Stored data entries
*****

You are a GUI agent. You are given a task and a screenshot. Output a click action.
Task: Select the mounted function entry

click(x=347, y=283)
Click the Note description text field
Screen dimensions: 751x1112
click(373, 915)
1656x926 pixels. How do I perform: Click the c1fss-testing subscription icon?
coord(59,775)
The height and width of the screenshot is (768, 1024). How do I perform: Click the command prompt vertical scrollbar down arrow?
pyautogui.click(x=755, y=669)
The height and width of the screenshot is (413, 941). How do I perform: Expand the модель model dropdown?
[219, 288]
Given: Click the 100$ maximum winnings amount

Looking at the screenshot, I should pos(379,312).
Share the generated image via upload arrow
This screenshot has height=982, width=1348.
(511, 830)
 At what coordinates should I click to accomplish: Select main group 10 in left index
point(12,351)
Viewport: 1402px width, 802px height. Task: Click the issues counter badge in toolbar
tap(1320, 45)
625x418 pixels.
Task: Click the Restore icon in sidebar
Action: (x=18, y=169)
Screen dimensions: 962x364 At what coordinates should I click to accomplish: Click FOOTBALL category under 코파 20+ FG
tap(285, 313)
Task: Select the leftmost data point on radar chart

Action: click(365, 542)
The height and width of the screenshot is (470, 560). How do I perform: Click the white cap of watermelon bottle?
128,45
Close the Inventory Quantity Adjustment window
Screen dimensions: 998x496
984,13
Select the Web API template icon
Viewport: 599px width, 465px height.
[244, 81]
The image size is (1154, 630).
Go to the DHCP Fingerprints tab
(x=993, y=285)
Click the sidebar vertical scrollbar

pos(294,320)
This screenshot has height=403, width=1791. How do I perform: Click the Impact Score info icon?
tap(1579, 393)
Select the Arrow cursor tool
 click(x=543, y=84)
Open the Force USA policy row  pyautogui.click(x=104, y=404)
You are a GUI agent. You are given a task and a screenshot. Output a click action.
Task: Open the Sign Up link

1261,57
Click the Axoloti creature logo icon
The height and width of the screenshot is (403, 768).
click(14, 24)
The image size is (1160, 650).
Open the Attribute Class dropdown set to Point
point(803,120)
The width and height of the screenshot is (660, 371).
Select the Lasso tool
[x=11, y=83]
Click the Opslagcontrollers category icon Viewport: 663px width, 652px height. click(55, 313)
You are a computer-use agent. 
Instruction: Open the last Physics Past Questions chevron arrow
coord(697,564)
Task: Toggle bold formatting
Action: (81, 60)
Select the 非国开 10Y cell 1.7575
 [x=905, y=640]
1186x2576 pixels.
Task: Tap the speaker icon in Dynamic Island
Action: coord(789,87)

*****

Task to complete
In full and without error, retype the entries above.

Response to the task
You are a GUI agent. You are given a task and a screenshot. Output a click action.
Task: Select the mounted function entry

click(x=347, y=283)
Click the Note description text field
Screen dimensions: 751x1112
click(373, 915)
1656x926 pixels. How do I perform: Click the c1fss-testing subscription icon?
coord(59,775)
The height and width of the screenshot is (768, 1024). How do I perform: Click the command prompt vertical scrollbar down arrow?
pyautogui.click(x=755, y=669)
The height and width of the screenshot is (413, 941). How do I perform: Expand the модель model dropdown?
[219, 288]
Given: Click the 100$ maximum winnings amount

Looking at the screenshot, I should pos(379,312).
Share the generated image via upload arrow
This screenshot has height=982, width=1348.
(511, 830)
 At what coordinates should I click to accomplish: Select main group 10 in left index
point(12,351)
Viewport: 1402px width, 802px height. Task: Click the issues counter badge in toolbar
tap(1320, 45)
625x418 pixels.
Task: Click the Restore icon in sidebar
Action: (x=18, y=169)
Screen dimensions: 962x364 At what coordinates should I click to accomplish: Click FOOTBALL category under 코파 20+ FG
tap(285, 313)
Task: Select the leftmost data point on radar chart

Action: click(365, 542)
The height and width of the screenshot is (470, 560). How do I perform: Click the white cap of watermelon bottle?
128,45
Close the Inventory Quantity Adjustment window
Screen dimensions: 998x496
984,13
Select the Web API template icon
Viewport: 599px width, 465px height.
[244, 81]
The image size is (1154, 630).
Go to the DHCP Fingerprints tab
(x=993, y=285)
Click the sidebar vertical scrollbar

pos(294,320)
This screenshot has height=403, width=1791. How do I perform: Click the Impact Score info icon?
tap(1579, 393)
Select the Arrow cursor tool
 click(x=543, y=84)
Open the Force USA policy row  pyautogui.click(x=104, y=404)
You are a GUI agent. You are given a task and a screenshot. Output a click action.
Task: Open the Sign Up link

1261,57
Click the Axoloti creature logo icon
The height and width of the screenshot is (403, 768).
click(14, 24)
The image size is (1160, 650).
Open the Attribute Class dropdown set to Point
point(803,120)
The width and height of the screenshot is (660, 371).
Select the Lasso tool
[x=11, y=83]
Click the Opslagcontrollers category icon Viewport: 663px width, 652px height. click(55, 313)
You are a computer-use agent. 
Instruction: Open the last Physics Past Questions chevron arrow
coord(697,564)
Task: Toggle bold formatting
Action: (81, 60)
Select the 非国开 10Y cell 1.7575
 [x=905, y=640]
1186x2576 pixels.
Task: Tap the speaker icon in Dynamic Island
Action: coord(789,87)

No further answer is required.